In casa Segafredo è stata una settimana di festeggiamenti, la vittoria in Eurocup contro la prima della classe Gran Canaria, ha acceso i riflettori sulla squadra di coach Sergio Scariolo, festeggiato ieri dai giocatori in palestra per i suoi 61 anni. Una prova sopra le righe, quella offerta dai Virtussini nel martedì di coppa, in cui la compagine bianconera ha finalmente sfatato un tabù di questa stagione, quello di non aver ancora vinto contro una formazione che la precede in classifica.
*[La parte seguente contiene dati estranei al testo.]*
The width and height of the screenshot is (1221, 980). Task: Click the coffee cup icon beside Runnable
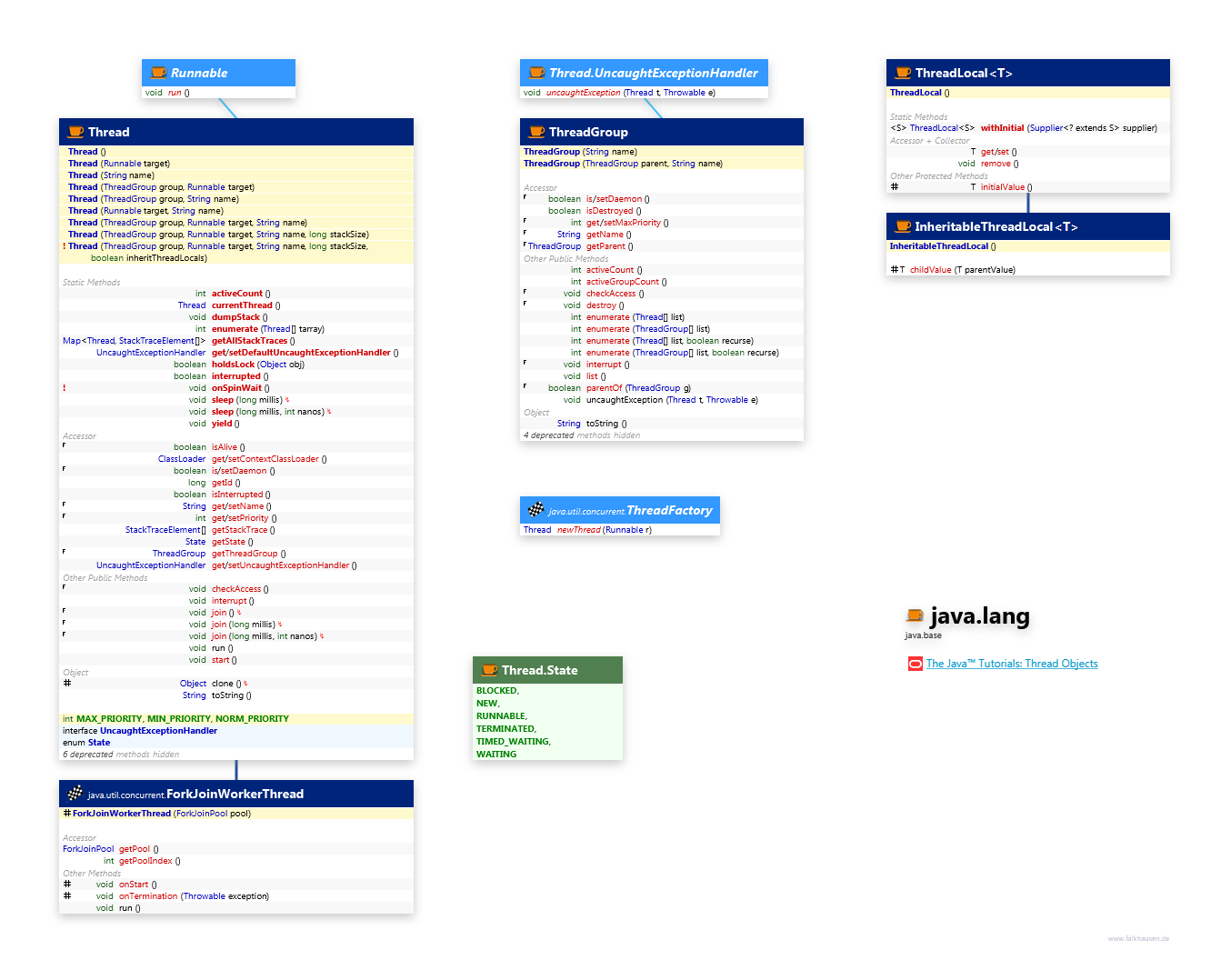(x=158, y=73)
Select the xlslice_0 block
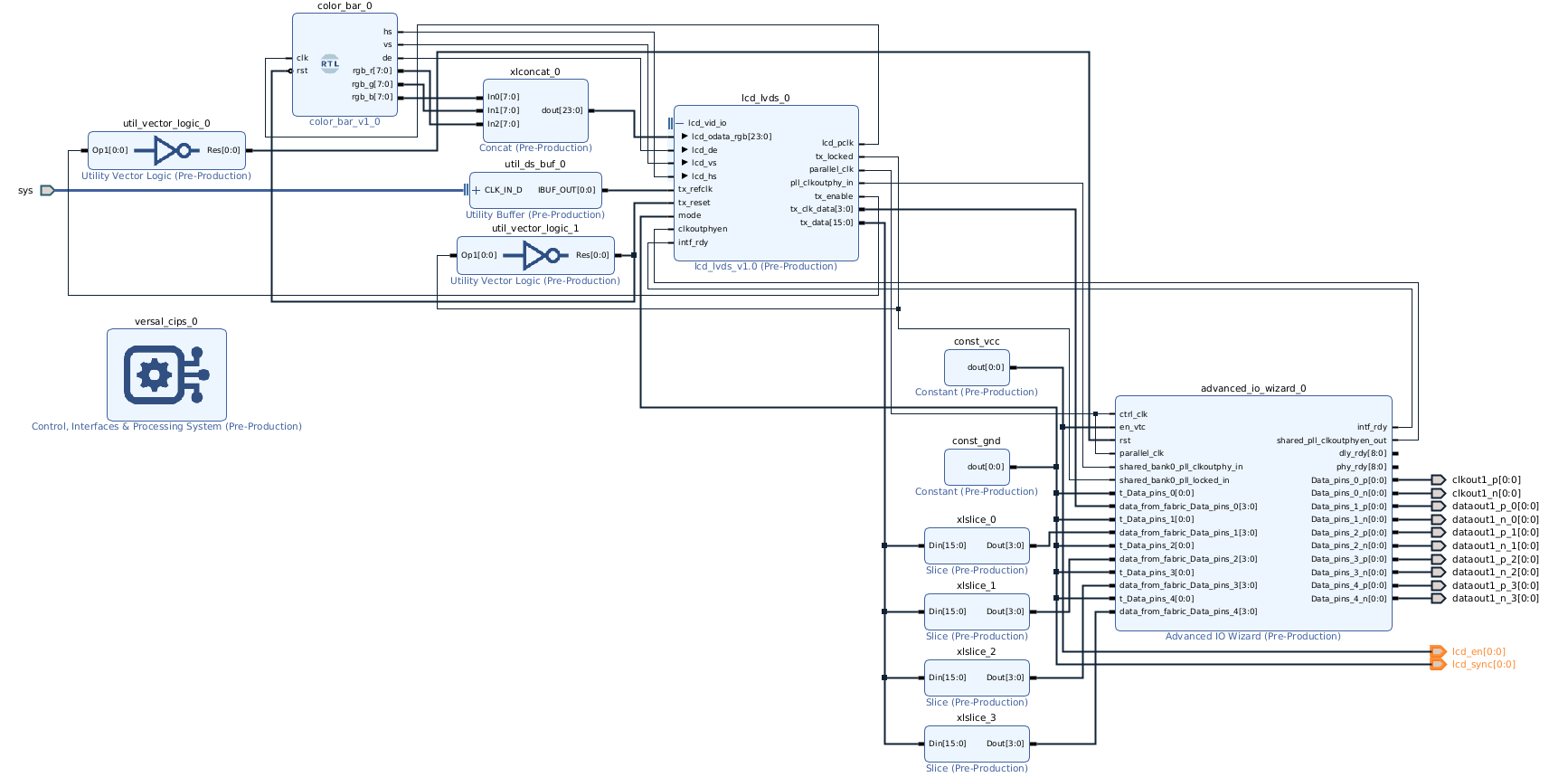Image resolution: width=1568 pixels, height=777 pixels. point(977,545)
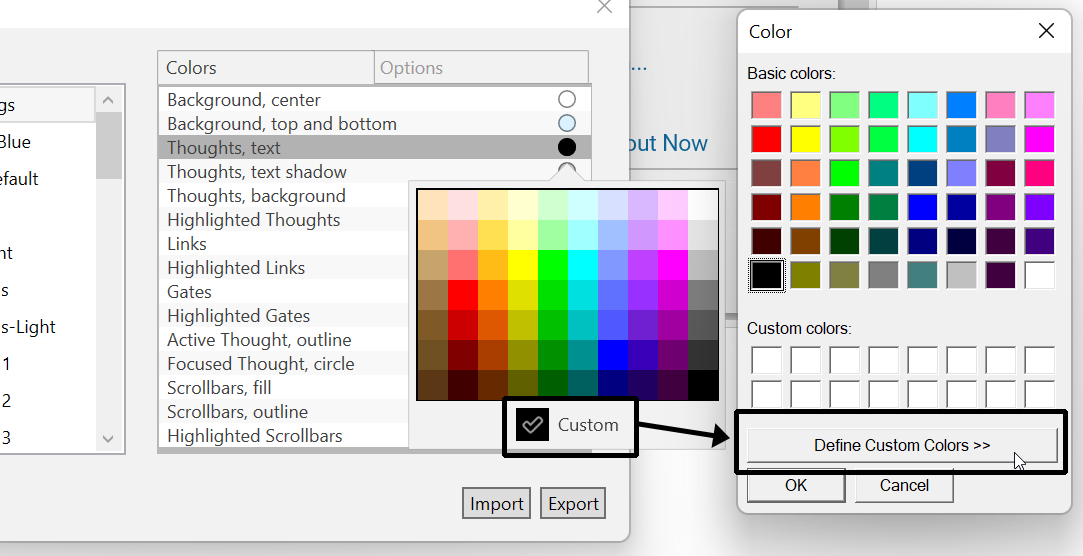Select Highlighted Thoughts in the colors list

tap(253, 220)
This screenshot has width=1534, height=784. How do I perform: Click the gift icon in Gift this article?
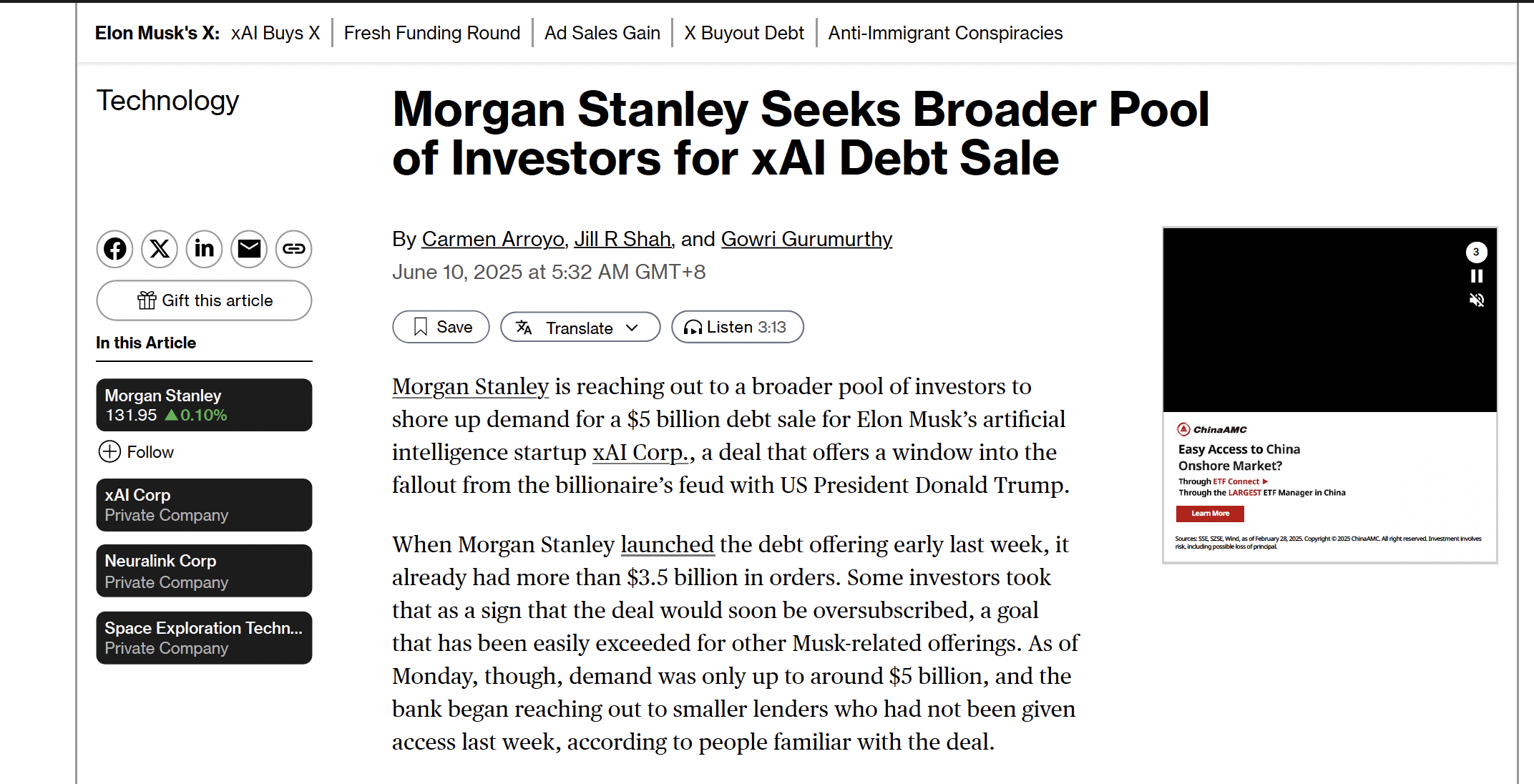pyautogui.click(x=147, y=300)
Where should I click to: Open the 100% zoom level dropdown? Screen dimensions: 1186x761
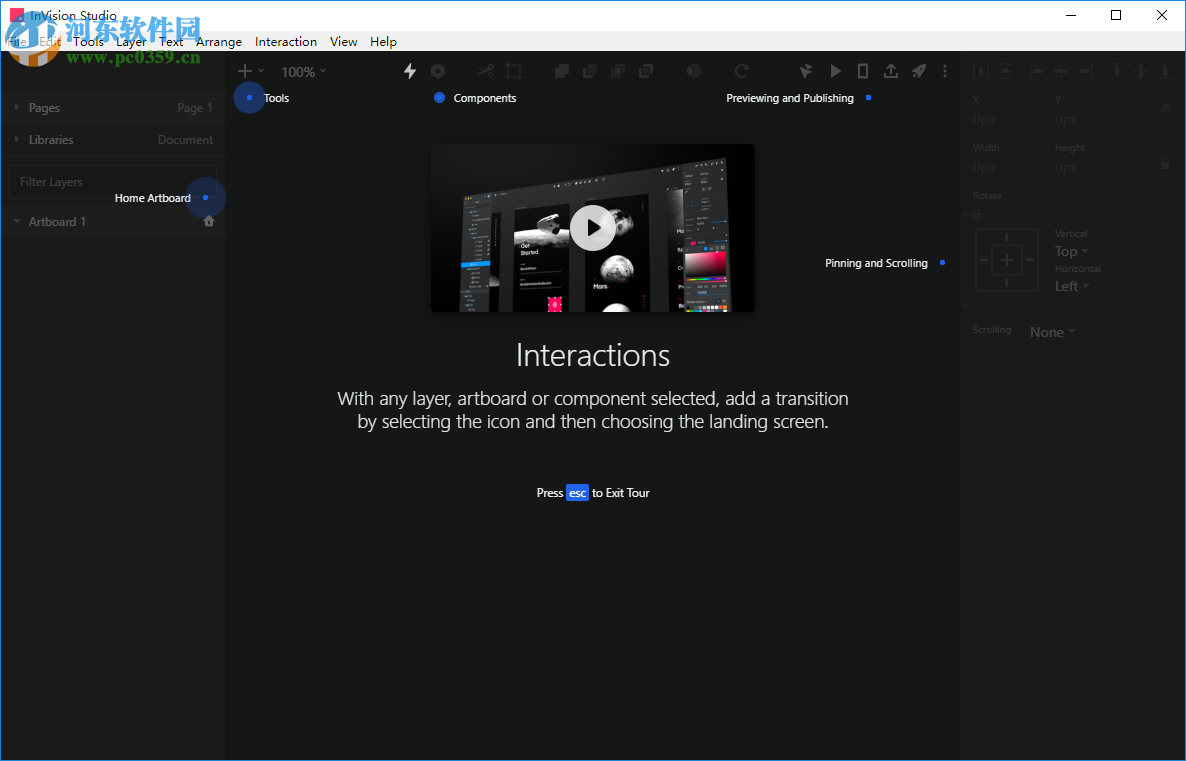pyautogui.click(x=303, y=71)
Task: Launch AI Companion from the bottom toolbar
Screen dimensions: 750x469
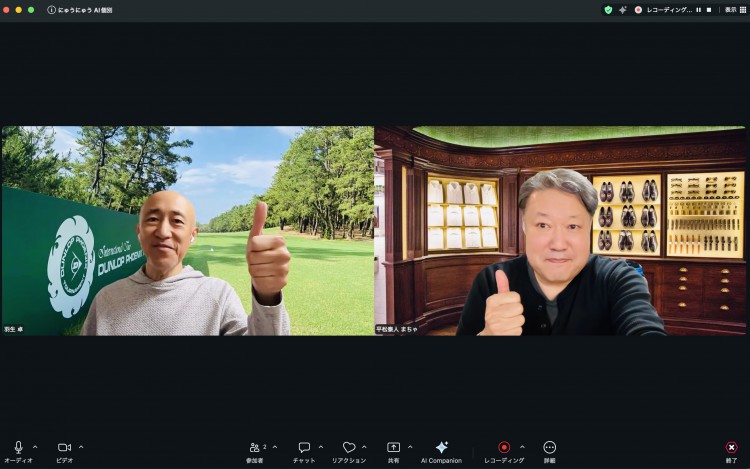Action: [441, 448]
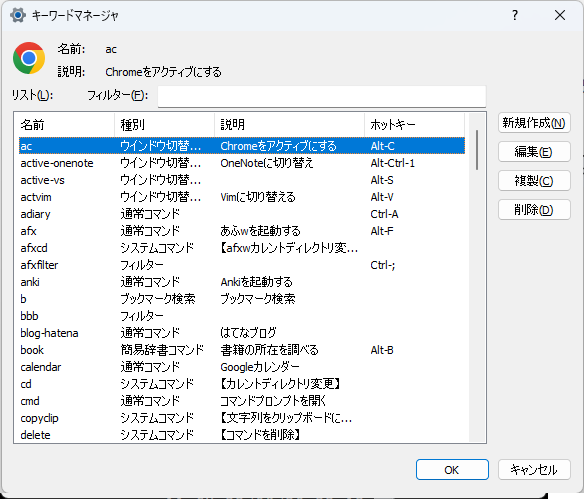Click the 削除(D) button

tap(534, 210)
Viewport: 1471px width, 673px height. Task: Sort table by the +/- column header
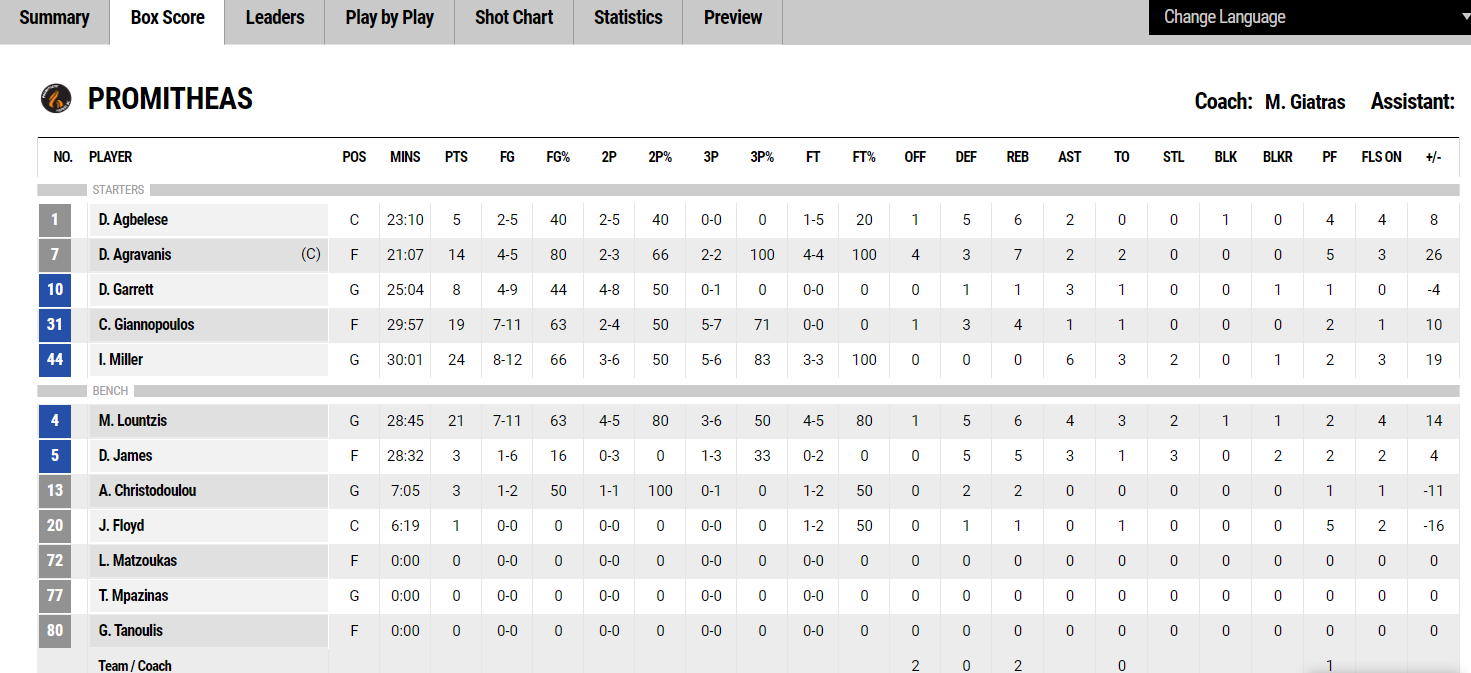coord(1433,157)
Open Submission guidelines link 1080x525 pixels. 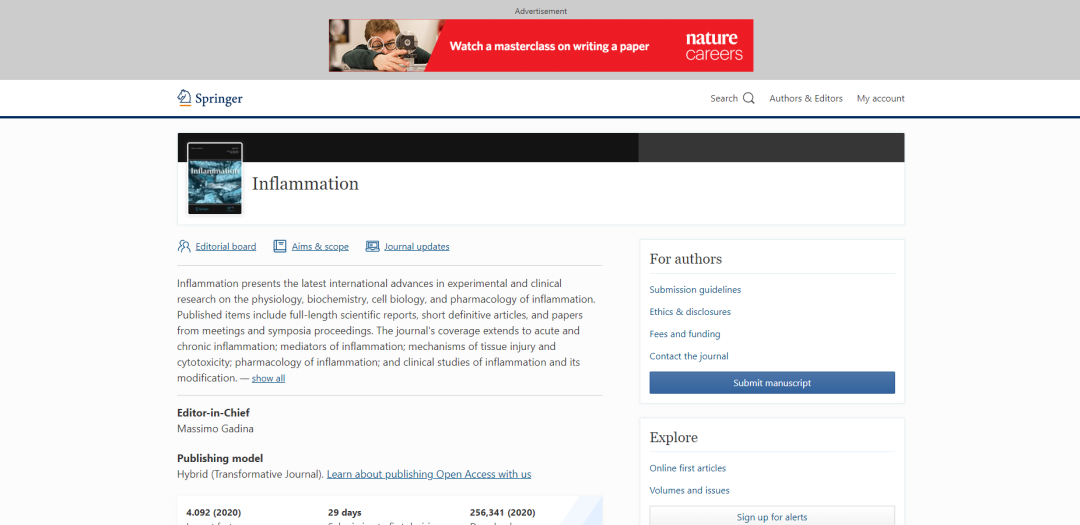pyautogui.click(x=695, y=290)
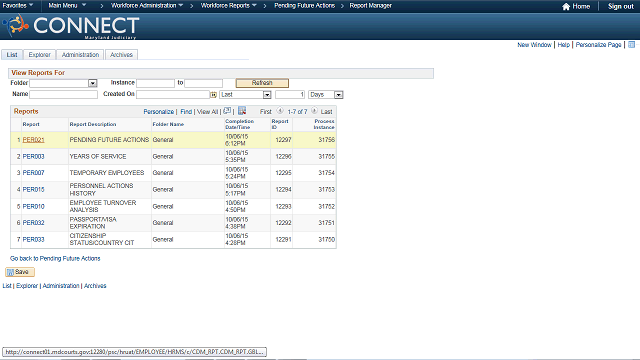Viewport: 640px width, 360px height.
Task: Expand the Folder dropdown
Action: tap(93, 83)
La vittoria contro gli isolani spagnoli, a seguito della sconfitta del Buducnost, ha regalato alla Segafredo il quarto posto in classifica, posizione che ad inizio stagione non avrebbe certo sprigionato sorrisi in casa bianconera, ma dopo quanto successo da settembre ad oggi, può essere comunque accolto come una soddisfazione da chi palpita per i colori bianconeri, soprattutto pensando che questa squadra, se avrà l’opportunità di mantenere finalmente integro il proprio roster, a prescindere da dove si giocheranno le gare di playoff, avrà sicuramente la forza ed il coraggio di poter dire la propria ovunque. E’ innegabile che i due nuovi innesti, Daniel Hackett e Toko Shengelia, hanno dato una nuova dimensione ad un gruppo che ha sempre giocato sull’alto numero di possessi e sul realizzare molti punti, tralasciando la difesa o comunque senza eccedere nella pressione verso chi si avvicinava al canestro amico. L’avvento dei due ex CSKA, ha portato una maggiore solidità difensiva, le medie di punti subiti nelle ultime gare sono scese precipitosamente, avere una linea di difesa composta da Hackett, Pajola, Cordinier, Shengelia (o Weems) e Sampson (o Jaiteh), ha dato buoni frutti che lasciano ben sperare per il futuro imminente.

Stasera a Trieste la Segafredo affronta una squadra che viene da un periodo non certo felice, hanno recentemente tagliato Ty-Shon Alexander, prelevato proprio dalle Vnere, reo di non aver portato quel playmaking di cui la squadra di coach Ciani difettava, ma a Bologna si era già ampiamente compreso che il ragazzo americano, non avesse nelle sue corde quel tipo di fondamentale. Al suo posto è stato ingaggiato Jason Clark, play guardia già vista in Italia in passato a Varese e Torino. Purtroppo per lui, qualche cavillo burocratico lo ha trattenuto oltre il previsto negli States e di conseguenza questa sera non sarà della partita. Nella Virtus, sarà ancora assente Marco Belinelli che sta recuperando dalla lesione al bicipite femorale, mentre ci sono speranze di poter rivedere in campo Milos Teodosic, completamente recuperato dal fastidio muscolare rimediato. Ci sono un paio di ex nella gara, equamente divisi, sulla sponda bolognese Michele Ruzzier, nato e cresciuto cestisticamente proprio a Trieste, dove ha esordito in A dilettanti e successivamente in A2, mentre su quella giuliana Marcos Delia, che ha giocato sette gare con la maglia bianconera nella stagione 2019/20.

La gara delle ore 20,00 sarà diretta dai signori Lo Guzzo, Paglialunga e Boninsegna, visibile sui canali Eurosport 2 e Discovery +, mentre la diretta radiofonica sarà udibile su Radio Nettuno Bologna Uno con la voce di Dario Ronzulli.